TEXT FOR ANALYSIS:
WHEN, WHERE: Feb. 4 to Dec. 30. Admission is free. Virginia Historical Society, 428 North Boulevard, Richmond. HOURS, CONTACTS: 804/358-4901; vahistori cal.org. Hours: Tuesday-Saturday 10 a.m.-5 p.m.; Sunday 1-5 p.m.

Nearly 1,000 man-hours went into creating just one piece, The Soldier in Virginia Database. From a slew of sources, VHS collected information on more than 1,500 Federal and Confederate regiments that served in the commonwealth. The result is an interactive touch table that lets you see the point of origin for every regiment that participated in 37 Virginia battles, and compare casualties suffered by each state. The database includes unit histories, and is searchable down to each soldier's home county.

Several bits of handiwork seem especially likely to intrigue younger visitors:

A "What Would You Do?" audiovisual program tells the true stories of four young Virginians and the dilemmas that they faced during the war.

A texting-vs.-telegraph competition in which participants match speed and wits with a Civil War telegrapher. (Other exhibits scrutinize two different innovations: the military railroad and aerial reconnaissance, which figured in the Fredericksburg area.)

A multiple-choice exhibit that puts them in the shoes of a surgeon who must make life-and-death decisions about a wounded soldier's medical treatment.

Stored data:
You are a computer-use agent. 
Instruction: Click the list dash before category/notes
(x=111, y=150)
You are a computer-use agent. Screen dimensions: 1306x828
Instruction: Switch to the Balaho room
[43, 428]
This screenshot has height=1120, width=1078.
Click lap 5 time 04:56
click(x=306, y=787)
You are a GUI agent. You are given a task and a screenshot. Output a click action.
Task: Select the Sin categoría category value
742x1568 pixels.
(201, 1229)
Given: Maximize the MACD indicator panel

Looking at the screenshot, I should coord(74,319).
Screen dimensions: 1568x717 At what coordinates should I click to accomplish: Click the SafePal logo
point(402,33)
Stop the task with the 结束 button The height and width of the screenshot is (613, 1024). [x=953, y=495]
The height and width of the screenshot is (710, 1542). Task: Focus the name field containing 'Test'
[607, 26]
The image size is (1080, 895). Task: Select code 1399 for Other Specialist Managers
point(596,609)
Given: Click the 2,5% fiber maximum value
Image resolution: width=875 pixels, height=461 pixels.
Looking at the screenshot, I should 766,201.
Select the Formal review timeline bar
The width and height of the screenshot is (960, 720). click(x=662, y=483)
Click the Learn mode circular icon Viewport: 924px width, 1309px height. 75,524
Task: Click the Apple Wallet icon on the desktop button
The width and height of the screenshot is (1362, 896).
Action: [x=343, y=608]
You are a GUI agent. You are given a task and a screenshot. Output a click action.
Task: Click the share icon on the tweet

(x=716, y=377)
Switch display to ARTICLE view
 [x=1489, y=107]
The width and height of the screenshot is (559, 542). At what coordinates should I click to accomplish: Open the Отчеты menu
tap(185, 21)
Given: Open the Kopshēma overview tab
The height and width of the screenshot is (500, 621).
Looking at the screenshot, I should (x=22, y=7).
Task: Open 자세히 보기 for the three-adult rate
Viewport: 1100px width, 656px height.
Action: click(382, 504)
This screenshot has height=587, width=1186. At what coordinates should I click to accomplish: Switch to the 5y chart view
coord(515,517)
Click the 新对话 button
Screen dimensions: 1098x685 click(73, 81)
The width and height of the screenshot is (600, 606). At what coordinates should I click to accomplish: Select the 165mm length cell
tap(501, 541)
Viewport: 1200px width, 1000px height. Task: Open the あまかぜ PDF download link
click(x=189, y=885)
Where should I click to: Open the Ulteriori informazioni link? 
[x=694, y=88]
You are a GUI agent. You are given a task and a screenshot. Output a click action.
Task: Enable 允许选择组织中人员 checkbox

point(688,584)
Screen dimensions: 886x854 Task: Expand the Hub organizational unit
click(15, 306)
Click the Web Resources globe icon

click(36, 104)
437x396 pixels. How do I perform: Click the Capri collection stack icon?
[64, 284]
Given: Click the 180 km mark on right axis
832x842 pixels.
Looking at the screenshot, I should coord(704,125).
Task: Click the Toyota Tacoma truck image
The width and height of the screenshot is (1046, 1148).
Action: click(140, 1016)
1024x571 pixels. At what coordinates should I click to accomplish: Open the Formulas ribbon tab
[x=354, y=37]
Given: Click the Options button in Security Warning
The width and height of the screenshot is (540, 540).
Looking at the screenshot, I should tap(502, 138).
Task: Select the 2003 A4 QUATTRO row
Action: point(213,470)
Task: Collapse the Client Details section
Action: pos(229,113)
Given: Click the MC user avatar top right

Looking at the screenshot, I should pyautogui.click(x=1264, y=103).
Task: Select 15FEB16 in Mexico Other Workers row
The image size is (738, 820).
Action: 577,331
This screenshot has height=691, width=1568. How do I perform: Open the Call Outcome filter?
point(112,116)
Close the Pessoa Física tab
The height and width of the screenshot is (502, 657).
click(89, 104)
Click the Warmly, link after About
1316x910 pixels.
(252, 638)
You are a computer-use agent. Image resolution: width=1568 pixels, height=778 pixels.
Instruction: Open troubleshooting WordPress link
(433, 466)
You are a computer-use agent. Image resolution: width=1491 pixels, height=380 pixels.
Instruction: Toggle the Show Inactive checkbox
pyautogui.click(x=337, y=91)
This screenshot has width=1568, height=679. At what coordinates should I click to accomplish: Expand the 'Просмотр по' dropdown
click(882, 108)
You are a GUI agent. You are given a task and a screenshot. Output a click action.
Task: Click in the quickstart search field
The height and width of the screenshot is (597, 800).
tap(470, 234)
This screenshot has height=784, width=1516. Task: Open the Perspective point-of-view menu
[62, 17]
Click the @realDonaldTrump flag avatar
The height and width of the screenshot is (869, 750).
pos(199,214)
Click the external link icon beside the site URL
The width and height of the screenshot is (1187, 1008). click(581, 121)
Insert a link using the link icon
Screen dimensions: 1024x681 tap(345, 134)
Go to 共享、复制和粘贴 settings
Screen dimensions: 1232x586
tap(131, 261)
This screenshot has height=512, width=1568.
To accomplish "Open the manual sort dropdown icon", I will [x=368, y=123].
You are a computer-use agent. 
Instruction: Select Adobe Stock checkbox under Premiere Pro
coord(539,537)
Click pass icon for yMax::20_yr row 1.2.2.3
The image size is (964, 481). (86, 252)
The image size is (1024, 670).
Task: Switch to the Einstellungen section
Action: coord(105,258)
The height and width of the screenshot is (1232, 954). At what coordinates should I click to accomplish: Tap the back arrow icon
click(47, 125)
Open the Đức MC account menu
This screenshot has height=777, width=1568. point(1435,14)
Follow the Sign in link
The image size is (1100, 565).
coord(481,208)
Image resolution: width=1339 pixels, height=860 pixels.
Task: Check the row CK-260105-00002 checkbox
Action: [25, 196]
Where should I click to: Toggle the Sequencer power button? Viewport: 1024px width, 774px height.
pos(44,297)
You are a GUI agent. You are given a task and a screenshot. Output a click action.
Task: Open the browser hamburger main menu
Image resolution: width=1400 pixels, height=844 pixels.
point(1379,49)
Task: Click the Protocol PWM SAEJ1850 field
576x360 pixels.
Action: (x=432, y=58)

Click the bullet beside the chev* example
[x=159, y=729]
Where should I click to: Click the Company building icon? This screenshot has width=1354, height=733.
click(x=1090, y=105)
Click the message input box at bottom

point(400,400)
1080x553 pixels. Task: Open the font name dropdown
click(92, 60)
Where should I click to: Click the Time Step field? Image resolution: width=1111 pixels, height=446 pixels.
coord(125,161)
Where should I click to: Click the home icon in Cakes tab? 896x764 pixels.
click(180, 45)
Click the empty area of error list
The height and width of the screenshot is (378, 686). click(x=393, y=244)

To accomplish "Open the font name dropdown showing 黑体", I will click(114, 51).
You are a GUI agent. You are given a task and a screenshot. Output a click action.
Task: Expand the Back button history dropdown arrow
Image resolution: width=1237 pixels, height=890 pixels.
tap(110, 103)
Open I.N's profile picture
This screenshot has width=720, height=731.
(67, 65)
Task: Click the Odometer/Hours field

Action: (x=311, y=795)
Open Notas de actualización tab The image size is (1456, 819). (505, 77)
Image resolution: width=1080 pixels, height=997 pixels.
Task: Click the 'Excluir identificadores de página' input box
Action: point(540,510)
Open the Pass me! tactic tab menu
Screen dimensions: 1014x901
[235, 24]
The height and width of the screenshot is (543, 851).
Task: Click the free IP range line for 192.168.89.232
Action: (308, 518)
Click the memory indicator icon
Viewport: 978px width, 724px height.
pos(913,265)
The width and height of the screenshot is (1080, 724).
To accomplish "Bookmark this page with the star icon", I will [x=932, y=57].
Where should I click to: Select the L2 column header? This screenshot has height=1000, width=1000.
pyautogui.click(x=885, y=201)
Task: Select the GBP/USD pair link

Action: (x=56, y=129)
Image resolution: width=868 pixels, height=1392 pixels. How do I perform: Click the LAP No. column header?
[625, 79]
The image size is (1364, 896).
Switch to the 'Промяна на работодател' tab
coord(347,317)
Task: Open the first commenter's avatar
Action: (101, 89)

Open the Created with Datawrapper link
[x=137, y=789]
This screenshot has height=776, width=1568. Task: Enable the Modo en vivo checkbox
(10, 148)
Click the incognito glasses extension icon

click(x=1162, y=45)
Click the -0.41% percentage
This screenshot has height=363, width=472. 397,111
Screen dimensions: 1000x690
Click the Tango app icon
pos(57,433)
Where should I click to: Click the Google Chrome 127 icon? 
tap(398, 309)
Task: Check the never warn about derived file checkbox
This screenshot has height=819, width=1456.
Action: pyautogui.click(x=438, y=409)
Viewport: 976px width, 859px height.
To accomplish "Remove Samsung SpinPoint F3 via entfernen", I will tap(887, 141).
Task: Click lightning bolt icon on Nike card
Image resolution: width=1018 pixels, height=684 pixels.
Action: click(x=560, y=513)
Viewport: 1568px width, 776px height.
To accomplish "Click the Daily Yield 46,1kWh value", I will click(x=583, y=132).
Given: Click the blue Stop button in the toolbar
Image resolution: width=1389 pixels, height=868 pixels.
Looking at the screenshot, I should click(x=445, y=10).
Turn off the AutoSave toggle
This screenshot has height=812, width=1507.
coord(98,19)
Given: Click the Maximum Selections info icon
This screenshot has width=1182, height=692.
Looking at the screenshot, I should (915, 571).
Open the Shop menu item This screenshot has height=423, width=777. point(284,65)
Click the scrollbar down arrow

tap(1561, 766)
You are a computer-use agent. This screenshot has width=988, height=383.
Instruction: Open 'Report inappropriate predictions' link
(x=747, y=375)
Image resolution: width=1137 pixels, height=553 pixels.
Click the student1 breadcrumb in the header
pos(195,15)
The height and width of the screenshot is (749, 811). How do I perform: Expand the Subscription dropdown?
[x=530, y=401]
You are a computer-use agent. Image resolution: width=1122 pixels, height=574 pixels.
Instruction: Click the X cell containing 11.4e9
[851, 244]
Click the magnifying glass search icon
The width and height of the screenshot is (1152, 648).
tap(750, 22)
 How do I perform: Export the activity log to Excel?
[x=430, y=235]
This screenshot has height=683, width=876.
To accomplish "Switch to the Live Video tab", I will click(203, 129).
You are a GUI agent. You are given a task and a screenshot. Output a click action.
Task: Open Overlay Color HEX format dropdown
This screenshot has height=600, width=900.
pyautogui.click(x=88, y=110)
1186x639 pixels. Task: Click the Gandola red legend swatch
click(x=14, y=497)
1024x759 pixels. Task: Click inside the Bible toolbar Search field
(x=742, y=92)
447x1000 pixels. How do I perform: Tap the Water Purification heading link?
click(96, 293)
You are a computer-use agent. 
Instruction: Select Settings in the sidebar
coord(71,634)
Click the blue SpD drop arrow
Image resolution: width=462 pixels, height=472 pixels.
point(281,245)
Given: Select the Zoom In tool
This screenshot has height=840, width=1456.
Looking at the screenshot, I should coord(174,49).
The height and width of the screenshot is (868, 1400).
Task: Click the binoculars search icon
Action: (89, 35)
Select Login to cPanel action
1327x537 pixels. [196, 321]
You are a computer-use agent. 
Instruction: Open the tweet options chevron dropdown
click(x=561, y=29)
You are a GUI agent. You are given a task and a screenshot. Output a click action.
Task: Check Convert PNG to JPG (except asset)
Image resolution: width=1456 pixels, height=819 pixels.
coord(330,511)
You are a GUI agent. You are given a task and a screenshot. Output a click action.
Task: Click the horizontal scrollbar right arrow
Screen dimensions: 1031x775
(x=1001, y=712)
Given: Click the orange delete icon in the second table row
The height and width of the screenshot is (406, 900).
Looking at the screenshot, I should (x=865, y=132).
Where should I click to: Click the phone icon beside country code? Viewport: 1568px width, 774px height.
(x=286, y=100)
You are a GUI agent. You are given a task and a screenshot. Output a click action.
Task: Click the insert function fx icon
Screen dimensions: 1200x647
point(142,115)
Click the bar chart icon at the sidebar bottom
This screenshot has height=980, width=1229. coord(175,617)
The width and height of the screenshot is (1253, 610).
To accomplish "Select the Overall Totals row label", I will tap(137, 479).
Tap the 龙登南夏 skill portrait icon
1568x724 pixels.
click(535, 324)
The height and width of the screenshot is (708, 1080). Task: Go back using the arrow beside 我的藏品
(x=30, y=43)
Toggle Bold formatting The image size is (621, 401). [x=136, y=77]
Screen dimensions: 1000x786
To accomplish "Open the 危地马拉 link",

REQUIREMENT A:
List the exhibits that the exhibit article says seem especially likely to intrigue younger visitors.
REQUIREMENT B:
Write the next part of the exhibit article, picking up after its final sentence.
The entries are separate material, apart from the exhibit article.

ANSWER AREA A:
- A "What Would You Do?" audiovisual program about four young Virginians and the dilemmas they faced during the war
- A texting-vs.-telegraph competition against a Civil War telegrapher
- A multiple-choice exhibit that puts visitors in the role of a surgeon deciding a wounded soldier's medical treatment

ANSWER AREA B:
And there is sterner stuff:

"Journey to Freedom," an immersive video piece filmed in Appomattox Court House National Historical Park and Boston, tackles the sensitive and complex subject of how slaves escaped. Participants make on-the-fly decisions, and the results have many thought-provoking permutations.

"The Face of Battle," 3-D theater that lets visitors experience the sound and fury of the Battle of Kernstown, where two Virginia units fighting for the North and the South--collided in combat. (The pristine, 315-acre Shenandoah Valley battlefield is well worth seeing, too.)

"The Arm Needs to Come Off," a video shot at the American Theater in Hampton, simulates a Civil War-period amputation--and is more historically accurate that what you've seen in Hollywood fare. John Pelletier, a Tidewater re-enactor who regularly does programs at Ellwood on the Wilderness battlefield in Orange County, appears as the assistant surgeon.